# Assignment
Going down the listing below, print exactly each line from the one with "Heathrow To London Airport Taxi (18, 2383)" up to and including the one with "Wolontariat (295, 2340)", and skip the rest.
== == ==
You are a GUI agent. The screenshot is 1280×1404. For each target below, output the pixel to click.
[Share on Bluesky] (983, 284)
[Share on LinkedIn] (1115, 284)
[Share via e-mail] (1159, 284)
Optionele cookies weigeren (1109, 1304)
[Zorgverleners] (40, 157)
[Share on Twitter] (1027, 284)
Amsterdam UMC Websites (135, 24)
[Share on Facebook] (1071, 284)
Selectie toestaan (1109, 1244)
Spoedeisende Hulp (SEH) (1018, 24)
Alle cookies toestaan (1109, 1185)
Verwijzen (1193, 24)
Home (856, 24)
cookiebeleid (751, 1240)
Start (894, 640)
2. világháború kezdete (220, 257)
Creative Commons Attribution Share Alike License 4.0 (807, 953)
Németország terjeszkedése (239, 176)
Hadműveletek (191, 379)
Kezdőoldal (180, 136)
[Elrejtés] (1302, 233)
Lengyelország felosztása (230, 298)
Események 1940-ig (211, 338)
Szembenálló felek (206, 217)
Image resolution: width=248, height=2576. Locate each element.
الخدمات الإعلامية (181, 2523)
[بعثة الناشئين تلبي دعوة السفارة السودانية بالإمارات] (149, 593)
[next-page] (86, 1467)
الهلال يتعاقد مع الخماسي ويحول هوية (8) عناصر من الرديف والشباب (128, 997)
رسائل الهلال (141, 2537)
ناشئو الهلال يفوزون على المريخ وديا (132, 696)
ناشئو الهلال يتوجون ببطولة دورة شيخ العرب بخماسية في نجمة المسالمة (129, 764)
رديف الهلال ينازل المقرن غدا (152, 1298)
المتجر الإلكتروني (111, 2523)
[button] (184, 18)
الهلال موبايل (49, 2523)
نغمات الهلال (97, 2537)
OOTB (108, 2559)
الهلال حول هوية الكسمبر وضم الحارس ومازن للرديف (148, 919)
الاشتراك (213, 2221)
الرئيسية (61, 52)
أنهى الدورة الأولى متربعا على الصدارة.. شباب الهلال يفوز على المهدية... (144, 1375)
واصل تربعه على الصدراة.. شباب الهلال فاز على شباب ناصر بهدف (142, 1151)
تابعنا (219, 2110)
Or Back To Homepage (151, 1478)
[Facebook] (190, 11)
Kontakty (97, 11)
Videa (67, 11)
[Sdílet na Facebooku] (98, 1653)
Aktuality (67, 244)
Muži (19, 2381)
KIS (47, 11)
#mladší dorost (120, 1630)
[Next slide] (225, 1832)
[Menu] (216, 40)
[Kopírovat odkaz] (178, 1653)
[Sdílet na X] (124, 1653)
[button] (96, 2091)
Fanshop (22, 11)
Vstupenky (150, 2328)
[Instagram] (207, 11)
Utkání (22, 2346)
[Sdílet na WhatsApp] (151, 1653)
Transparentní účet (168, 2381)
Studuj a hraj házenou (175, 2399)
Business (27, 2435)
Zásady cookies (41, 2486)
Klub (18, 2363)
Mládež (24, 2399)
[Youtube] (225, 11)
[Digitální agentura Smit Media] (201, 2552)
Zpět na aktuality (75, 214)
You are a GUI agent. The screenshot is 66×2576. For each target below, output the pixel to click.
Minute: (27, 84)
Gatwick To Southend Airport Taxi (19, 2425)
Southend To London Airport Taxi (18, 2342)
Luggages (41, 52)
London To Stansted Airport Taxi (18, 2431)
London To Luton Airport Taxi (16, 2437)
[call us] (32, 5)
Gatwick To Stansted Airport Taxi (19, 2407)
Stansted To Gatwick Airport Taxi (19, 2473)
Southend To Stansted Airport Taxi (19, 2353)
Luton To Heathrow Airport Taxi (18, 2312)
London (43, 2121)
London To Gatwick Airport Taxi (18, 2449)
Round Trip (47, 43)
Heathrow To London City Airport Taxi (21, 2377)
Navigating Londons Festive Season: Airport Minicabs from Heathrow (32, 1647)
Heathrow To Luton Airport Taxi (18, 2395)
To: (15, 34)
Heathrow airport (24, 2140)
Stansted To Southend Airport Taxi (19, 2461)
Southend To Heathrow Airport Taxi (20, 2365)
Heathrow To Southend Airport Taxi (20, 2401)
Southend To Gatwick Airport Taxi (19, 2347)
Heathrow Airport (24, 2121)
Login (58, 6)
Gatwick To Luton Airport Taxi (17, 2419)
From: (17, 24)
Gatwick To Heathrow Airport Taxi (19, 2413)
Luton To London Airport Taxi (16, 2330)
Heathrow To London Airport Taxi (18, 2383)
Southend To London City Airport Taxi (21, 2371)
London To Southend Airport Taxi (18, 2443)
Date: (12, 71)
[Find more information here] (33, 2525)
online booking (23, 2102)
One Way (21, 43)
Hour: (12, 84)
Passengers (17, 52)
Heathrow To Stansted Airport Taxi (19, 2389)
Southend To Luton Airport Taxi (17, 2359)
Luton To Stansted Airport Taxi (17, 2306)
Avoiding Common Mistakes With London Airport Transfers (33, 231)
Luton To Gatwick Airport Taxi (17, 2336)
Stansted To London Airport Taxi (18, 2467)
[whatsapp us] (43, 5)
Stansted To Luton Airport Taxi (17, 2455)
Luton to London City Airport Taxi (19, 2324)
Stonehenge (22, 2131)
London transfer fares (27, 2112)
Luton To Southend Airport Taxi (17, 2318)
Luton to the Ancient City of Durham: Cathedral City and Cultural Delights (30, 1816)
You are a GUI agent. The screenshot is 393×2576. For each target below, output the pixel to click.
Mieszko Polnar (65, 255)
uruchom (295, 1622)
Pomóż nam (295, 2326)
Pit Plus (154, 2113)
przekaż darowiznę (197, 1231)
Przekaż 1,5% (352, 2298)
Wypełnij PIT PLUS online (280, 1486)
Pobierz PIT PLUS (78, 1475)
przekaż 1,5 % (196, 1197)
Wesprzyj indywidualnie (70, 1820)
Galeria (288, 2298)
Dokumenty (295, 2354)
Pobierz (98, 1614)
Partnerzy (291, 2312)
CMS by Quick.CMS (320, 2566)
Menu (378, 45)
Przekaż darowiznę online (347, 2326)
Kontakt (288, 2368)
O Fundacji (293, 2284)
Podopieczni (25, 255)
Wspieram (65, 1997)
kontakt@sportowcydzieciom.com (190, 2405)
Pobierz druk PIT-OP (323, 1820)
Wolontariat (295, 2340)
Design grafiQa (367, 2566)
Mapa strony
== == ==
# The completed task
Heathrow To London Airport Taxi (18, 2383)
Southend To London City Airport Taxi (21, 2371)
London To Southend Airport Taxi (18, 2443)
Date: (12, 71)
[Find more information here] (33, 2525)
online booking (23, 2102)
One Way (21, 43)
Hour: (12, 84)
Passengers (17, 52)
Heathrow To Stansted Airport Taxi (19, 2389)
Southend To Luton Airport Taxi (17, 2359)
Luton To Stansted Airport Taxi (17, 2306)
Avoiding Common Mistakes With London Airport Transfers (33, 231)
Luton To Gatwick Airport Taxi (17, 2336)
Stansted To London Airport Taxi (18, 2467)
[whatsapp us] (43, 5)
Stansted To Luton Airport Taxi (17, 2455)
Luton to London City Airport Taxi (19, 2324)
Stonehenge (22, 2131)
London transfer fares (27, 2112)
Luton To Southend Airport Taxi (17, 2318)
Luton to the Ancient City of Durham: Cathedral City and Cultural Delights (30, 1816)
You are a GUI agent. The screenshot is 393×2576. For each target below, output the pixel to click.
Mieszko Polnar (65, 255)
uruchom (295, 1622)
Pomóż nam (295, 2326)
Pit Plus (154, 2113)
przekaż darowiznę (197, 1231)
Przekaż 1,5% (352, 2298)
Wypełnij PIT PLUS online (280, 1486)
Pobierz PIT PLUS (78, 1475)
przekaż 1,5 % (196, 1197)
Wesprzyj indywidualnie (70, 1820)
Galeria (288, 2298)
Dokumenty (295, 2354)
Pobierz (98, 1614)
Partnerzy (291, 2312)
CMS by Quick.CMS (320, 2566)
Menu (378, 45)
Przekaż darowiznę online (347, 2326)
Kontakt (288, 2368)
O Fundacji (293, 2284)
Podopieczni (25, 255)
Wspieram (65, 1997)
kontakt@sportowcydzieciom.com (190, 2405)
Pobierz druk PIT-OP (323, 1820)
Wolontariat (295, 2340)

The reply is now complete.